At other times there might be a discharge coming from the vagina which is not mucus. This may be present as a continuous discharge, for example, as a result of present or previous use of contraceptive medication. It was noticed that these continuing discharges were of an unchanging character and this absence of change demonstrates that they are an indication of infertility. This means that during the time between the end of menstruation and the beginning of the fertile phase infertility may be diagnosed by dryness or by an unchanging discharge; both the dryness and the unchanging discharge represent what is designated a Basic Infertile Pattern. All of this information was incorporated into the formation of the guidelines so that the woman and consequently her husband could be sure that during the pre-ovulatory phase of the cycle, before the fertile phase began, the woman is able to identify infertility; it is only the mucus patches which call for the avoidance of intercourse until it is sure that the mucus discharge is not in fact the beginning of the fertile phase. As will be described later, Professor Erik Odeblad determined that this unchanging discharge originates in the vagina.

It was during the study of these very significant observations during the 1960s that it was determined that the couple was better served by the Ovulation Method alone than by a combination with any other method; this necessitated ensuring that the absence of temperature-taking did not result in any pregnancies. Good teaching of the ovulation method is required, careful charting on the part of the woman and the teacher making sure that she understands the guidelines for the application of the knowledge, according to the intention of the couple to achieve or to avoid pregnancy.

In the early part of the cycle a group of follicles (nests) each containing an ovum begins to develop, stimulated by the pituitary hormone FSH. At a later date it was discerned that, very occasionally, a continuous unchanging pattern of mucus with fertile characteristics is observed, particularly in breast-feeding women, even sometimes persisting for many weeks.

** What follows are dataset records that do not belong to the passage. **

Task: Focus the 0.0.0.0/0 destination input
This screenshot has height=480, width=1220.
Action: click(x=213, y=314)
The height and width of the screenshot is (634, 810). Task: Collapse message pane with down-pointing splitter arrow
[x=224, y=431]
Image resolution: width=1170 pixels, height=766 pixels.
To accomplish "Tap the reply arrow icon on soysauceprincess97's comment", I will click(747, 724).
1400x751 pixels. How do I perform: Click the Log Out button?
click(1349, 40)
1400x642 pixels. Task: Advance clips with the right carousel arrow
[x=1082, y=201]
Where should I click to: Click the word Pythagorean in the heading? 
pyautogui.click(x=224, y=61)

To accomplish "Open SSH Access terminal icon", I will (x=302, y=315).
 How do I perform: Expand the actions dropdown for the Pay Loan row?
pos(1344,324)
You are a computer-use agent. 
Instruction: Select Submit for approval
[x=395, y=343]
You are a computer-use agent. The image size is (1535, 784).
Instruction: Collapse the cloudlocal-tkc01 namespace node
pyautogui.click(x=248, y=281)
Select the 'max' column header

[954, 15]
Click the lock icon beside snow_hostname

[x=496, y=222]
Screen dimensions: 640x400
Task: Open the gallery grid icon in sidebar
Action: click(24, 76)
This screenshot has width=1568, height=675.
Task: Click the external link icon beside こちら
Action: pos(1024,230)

This infertile pattern has been explained by Professor Brown as resulting from an arrest of the level of FSH at a point where one or more follicles were producing a moderate level of oestrogen but did not progress to the Peak and ovulation. This is another example of a Basic Infertile Pattern, usually ending in a return to more familiar BIPs and akesia (atrophy) of the follicles that had been moderately active. This sequence was later incorporated in the Early Day Rules for its management.